INSTRUÇÃO DADA. Reúna todas as linhas a seguir em que aparece a palavra "perform", copiando cada uma delas por inteiro.

==== DADOS FORNECIDOS ====

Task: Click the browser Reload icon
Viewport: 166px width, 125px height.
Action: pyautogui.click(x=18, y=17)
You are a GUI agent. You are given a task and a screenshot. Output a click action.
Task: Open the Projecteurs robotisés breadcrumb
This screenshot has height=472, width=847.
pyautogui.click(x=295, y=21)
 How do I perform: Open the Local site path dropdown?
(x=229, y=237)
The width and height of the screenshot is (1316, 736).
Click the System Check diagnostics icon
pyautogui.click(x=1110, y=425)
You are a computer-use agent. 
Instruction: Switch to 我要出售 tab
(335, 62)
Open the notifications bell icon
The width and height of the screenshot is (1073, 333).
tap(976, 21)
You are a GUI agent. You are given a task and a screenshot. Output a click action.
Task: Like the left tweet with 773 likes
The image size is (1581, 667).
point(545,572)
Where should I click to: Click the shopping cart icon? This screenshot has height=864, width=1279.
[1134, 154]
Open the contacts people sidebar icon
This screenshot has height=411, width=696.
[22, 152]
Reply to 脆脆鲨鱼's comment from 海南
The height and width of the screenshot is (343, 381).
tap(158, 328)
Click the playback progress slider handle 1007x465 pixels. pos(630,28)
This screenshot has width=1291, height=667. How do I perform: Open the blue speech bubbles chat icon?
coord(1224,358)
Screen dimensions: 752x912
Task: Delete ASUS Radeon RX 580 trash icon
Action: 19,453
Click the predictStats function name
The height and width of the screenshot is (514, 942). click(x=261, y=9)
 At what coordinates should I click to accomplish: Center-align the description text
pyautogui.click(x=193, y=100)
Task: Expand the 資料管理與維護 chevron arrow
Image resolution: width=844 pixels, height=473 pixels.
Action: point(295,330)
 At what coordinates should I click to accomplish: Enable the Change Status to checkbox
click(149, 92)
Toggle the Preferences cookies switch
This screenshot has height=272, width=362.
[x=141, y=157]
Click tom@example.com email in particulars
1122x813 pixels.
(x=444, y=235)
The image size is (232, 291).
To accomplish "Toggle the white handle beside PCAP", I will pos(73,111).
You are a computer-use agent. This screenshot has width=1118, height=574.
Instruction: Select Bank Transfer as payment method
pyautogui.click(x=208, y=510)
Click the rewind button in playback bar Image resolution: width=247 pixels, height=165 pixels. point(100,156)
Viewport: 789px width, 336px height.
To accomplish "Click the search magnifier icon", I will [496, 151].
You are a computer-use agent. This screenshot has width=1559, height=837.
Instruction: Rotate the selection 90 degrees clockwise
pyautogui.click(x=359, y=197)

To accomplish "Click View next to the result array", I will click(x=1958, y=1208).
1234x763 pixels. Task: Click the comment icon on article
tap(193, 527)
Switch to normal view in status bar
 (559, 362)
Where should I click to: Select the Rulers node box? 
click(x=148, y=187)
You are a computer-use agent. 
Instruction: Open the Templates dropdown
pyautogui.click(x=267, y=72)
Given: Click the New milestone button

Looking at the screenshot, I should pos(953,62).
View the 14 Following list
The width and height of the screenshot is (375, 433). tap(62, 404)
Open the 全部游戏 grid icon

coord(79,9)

====

SOLUÇÃO DO PROBLEMA.
 How do I perform: Open the Local site path dropdown?
This screenshot has width=1291, height=667. How do I perform: Open the blue speech bubbles chat icon?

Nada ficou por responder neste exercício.